Question is how long it will last. The mass-media where the stories actually become influential and effective are still controlled by folks with serious vested interest. The next level down - the top blogs - are also mostly controlled by vested interests (e.g. DailyKos is a Democratic Party shill, and DrudgeReport, Instapundit work for the Republicans). We still have BoingBoing, which seems independent.

But like most good things, this rumor-processor (the renovated rumor-mill) won't get much better before it gets worse.


Two Insights into Emergency Management
1. From the New York Times today: "...Hurricane Katrina had exposed a critical flaw in the national disaster response plans created after the Sept. 11 attacks. According to the administration's senior domestic security officials, the plan failed to recognize that local police, fire and medical personnel might be incapacitated."

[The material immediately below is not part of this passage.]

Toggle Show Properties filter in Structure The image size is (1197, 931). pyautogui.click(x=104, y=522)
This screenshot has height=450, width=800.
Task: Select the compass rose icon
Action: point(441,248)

2. From the Wall Street Journal today: "Toward the end of last week, the "cavalry" began arriving, says Mr. Meffert, in the form of several thousand walkie-talkie phones provided by Sprint Nextel Corp. The phones operate directly between users within short distances, so they do not require cell towers to transmit."

The second item is very relevant to the Automatic Vehicle Location project I'm working on at Corpus Christi. We are using the citywide WiFi mesh network to test our vehicle location tracking system. We worry about what would happen to our system in case of various types of catastrophes that affect the underlying networks.

A mesh network would be perhaps the best method of dealing with breakdowns of the New Orleans kind. One can only hope that mesh networks proliferate - rapidly.


Wednesday, September 07, 2005

Free Software
It's interesting that all large software companies seem to be confined to one area each. Microsoft can't do much more beyond Windows/Office, Oracle specializes in databases, and SAP rules the business apps market. Only the free software world is growing - Linux, Firefox, Sugar CRM, MySQL - are all growing rapidly at once, feeding off of each other.


Only Apple (iPod, iTunes), Microsoft (XBox) and IBM (Services) seem diversified enough to take advantage of free software.



Labor Day Weekend
We were visiting Indianapolis and Chicago over the long weekend. We left early from home, expecting traffic jams everywhere and lines at the airports. All our fears were unfounded. Maybe Hurricane Katrina had something to do with it. Or maybe it was the gas prices - $3.24 per gallon in Chicago.


He's back
Salman Rushdie is back with his new book 'Shalimar the Clown.' Let's hope it's good. He's interviewed in the Wall Street Journal. The interview is very tame - befitting a 58-year-old Nobel Prize winner-to-be. The only interesting line in the whole interview is his observation about 'Da Vinci Code': "... it's a shameful piece of work, and I'm not talking about the fact that the Pope doesn't like it."